▶ [Selection]
Friday, January 30, 2009

The shiny ball

Reality is sinking in. School is same, friends are same, homework is same, drama is same. Mid-winter teenage blues in good old Wisconsin, after six months of excitement traveling the globe. A wrestle with the dog might help ease the transition pains. Mom can make it better just by listening. That's new for me. The gnawing boredom and restlessness of adolescence just is what it is and now I do see I can't always make it better. I can finally stand back and say what I should have been saying all along, "I know you hurt. It will eventually feel better." Then quick and quiet, leave the room before I open my yap again and ruin everything.

Boredom, restlessness, argumentativeness, complaints about friends, homework, teachers, hair, skin, etc. Consider them all shiny balls in the kid's pocket, says a person smarter than me about these things. Oftentimes, all she wants to do is hold out her hand and show mama the shiny ball. Then put it away. Then take it out and show it again. And that's how it goes. It's frustrating to just look at the shiny balls--"Why show me if you don't want me to do anything about it?" No touchy. Only looky. It's going to be a long five years with a big plumping shot of Botox at the end of it all to fill in the crevasses developing between my eyes.

Monday, January 26, 2009

The mother of invention...


My Space

This group I like to call the Quadruple J. All our first names begin with J.

▶ [Required tasks]
1 – Reproduce the parenting blog post between "Boredom, restlessness, argumentativeness, complaints" and "begin with J.", inclusive, word for word.
2 – Resume the parenting blog post from the point where its text ends.
The records below are taken from an unrelated source.

▶ [Record set]
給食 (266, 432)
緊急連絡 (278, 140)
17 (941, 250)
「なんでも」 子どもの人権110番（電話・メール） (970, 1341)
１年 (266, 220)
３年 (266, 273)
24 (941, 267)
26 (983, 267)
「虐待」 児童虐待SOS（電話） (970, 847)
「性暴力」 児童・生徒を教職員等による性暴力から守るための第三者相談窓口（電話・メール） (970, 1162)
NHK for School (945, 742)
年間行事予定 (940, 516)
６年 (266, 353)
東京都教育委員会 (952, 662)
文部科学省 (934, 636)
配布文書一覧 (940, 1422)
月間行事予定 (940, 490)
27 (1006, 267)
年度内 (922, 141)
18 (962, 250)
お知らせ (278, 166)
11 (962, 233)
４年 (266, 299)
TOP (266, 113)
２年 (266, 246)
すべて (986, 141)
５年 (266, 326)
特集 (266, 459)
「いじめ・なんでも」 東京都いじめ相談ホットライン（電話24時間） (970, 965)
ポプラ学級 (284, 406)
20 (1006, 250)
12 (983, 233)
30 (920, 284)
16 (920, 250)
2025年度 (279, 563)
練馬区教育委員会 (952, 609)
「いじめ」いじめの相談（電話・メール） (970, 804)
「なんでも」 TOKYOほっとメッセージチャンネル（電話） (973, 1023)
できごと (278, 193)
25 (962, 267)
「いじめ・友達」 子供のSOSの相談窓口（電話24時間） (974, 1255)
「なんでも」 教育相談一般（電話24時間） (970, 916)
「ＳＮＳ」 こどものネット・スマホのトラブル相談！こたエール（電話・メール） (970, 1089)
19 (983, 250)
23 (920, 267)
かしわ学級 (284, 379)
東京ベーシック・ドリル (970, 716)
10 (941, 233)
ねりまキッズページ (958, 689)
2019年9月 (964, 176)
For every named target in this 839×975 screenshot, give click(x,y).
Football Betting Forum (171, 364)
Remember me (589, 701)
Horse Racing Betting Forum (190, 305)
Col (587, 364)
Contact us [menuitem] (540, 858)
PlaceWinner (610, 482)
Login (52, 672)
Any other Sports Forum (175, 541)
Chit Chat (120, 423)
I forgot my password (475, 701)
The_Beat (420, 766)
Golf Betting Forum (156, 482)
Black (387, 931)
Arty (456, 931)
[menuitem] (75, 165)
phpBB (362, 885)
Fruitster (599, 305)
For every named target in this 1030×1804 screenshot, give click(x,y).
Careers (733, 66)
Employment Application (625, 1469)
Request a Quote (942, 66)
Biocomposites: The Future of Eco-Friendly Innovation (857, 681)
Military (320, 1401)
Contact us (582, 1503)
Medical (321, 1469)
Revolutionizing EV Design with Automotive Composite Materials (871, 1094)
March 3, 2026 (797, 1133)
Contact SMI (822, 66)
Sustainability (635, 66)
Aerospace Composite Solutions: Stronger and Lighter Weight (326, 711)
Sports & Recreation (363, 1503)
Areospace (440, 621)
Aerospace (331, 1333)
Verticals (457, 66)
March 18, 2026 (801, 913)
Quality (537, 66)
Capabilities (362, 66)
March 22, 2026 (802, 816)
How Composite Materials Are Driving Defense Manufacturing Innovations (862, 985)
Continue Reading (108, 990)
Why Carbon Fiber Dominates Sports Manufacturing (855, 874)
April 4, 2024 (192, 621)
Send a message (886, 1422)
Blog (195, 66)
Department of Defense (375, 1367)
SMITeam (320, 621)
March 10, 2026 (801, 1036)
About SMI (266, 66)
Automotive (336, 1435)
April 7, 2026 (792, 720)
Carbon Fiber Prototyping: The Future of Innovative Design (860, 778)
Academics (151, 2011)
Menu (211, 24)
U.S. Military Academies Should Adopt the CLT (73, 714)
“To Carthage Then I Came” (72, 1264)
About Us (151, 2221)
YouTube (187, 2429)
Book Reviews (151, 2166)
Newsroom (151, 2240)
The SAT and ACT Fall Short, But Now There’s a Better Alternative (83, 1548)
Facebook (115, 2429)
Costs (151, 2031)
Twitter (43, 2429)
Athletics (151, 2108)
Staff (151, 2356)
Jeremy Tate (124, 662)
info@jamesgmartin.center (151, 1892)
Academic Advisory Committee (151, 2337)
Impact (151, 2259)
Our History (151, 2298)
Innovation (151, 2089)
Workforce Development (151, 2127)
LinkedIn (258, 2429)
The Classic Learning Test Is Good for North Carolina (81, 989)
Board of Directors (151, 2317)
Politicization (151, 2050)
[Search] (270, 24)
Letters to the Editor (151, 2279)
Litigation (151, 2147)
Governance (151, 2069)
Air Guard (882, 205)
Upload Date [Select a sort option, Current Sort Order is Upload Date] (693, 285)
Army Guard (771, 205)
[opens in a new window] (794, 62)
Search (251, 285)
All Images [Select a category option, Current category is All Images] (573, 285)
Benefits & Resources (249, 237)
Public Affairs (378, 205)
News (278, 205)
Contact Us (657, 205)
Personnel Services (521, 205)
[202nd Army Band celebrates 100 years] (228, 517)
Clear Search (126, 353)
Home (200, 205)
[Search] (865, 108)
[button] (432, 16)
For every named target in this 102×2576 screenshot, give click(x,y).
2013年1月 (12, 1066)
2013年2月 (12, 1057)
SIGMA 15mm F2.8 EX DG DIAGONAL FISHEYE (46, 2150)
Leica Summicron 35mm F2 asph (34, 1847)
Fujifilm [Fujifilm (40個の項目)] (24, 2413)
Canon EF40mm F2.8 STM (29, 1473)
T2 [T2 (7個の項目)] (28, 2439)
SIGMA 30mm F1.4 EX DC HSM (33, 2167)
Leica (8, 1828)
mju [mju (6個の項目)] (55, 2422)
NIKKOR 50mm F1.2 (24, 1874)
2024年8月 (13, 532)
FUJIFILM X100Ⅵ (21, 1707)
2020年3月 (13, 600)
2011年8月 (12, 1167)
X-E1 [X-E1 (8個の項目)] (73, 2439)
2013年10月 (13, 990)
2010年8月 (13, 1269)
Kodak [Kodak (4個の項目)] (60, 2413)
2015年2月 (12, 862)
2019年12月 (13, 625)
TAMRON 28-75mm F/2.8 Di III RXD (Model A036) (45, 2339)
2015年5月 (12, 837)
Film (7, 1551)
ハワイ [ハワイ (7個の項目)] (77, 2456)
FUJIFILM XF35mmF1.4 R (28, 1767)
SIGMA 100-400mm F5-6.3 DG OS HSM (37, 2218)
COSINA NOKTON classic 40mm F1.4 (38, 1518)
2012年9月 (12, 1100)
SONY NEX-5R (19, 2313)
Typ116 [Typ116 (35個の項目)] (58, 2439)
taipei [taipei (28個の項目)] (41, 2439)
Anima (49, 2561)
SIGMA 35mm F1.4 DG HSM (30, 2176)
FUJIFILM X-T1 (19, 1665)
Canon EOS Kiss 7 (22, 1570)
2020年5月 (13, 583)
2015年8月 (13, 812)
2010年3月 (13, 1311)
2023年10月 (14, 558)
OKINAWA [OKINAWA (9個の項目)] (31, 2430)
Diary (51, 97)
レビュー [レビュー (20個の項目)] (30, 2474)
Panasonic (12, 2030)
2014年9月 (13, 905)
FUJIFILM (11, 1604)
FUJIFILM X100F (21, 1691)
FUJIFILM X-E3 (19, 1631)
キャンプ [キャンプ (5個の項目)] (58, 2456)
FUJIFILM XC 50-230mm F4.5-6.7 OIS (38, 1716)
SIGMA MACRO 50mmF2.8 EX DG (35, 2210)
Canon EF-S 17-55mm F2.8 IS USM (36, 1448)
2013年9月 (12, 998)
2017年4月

▶ [Responses to the tasks]
1 –
Boredom, restlessness, argumentativeness, complaints about friends, homework, teachers, hair, skin, etc. Consider them all shiny balls in the kid's pocket, says a person smarter than me about these things. Oftentimes, all she wants to do is hold out her hand and show mama the shiny ball. Then put it away. Then take it out and show it again. And that's how it goes. It's frustrating to just look at the shiny balls--"Why show me if you don't want me to do anything about it?" No touchy. Only looky. It's going to be a long five years with a big plumping shot of Botox at the end of it all to fill in the crevasses developing between my eyes.

Monday, January 26, 2009

The mother of invention...


My Space

This group I like to call the Quadruple J. All our first names begin with J.

2 –
J says tonight, "I tell them (her kids) to at least wait until I get my coat off before you start yelling at me about this or that or what you need."

I had a boss who had a hard and fast rule that nobody could talk to her until her coat was off. She frightened many a resident physician desperate for her help with a withering look, glancing first at them and then her lapels. They would run off and hide until the coat was off.

And so, Quadruple J has come up with a new invention, preliminarily called "Mom in a Bubble" It's an inflatable room, installed just inside any door where a mom comes in from a long day at work. The bubble room has a coat rack, a little chair, a place to put purse and/or briefcase, a hook for keys and a table to set the cell phone, review the mail, check the answering machine and sip the glass of red wine that is placed there each afternoon at 5pm by mystery butler (details to be worked out here). There's a spot to kick off the heels and change to birkies or slippers and a mirror to check on what the hair/makeup situation looked like those last few hours at work, yielding potential information for tomorrow's lipstick and eye makeup choices. Made of a space age vinyl developed by NASA, the bubble is impenetrable to knives, pencils, geometry compasses and other sharp objects that kids might use to try to get at the mom for complaints, criticisms, sibling fights, transportation needs, slumber party thoughts, etc.... Only when the mom is ready and has taken a deep breath, ready to face the enemy, does she unzip the one way zipper from the inside and step into the mayhem. We are pretty sure we have a winner here so copyrights have been filed.

Sunday, January 25, 2009

Inaugural Ball, Madison style

We really can dress up! I knew we had it in us. So much time to think about this night and it finally came. The temperature outside was below zero but that didn't stop Madisonians from tapping the keg and getting down to the business of a party. What a welcome back for me and Chip, riding the coattails of the Presidential inauguration. We are shameless in our attempts to get a party in our honor, of sorts. Hey, we voted for him.

Everyone asks, "So how was it (England)?" How can I sum it up? Allison told me, "Mom, they don't really care, just say it was fun."

Tonight was fun.

Happy happy Americans.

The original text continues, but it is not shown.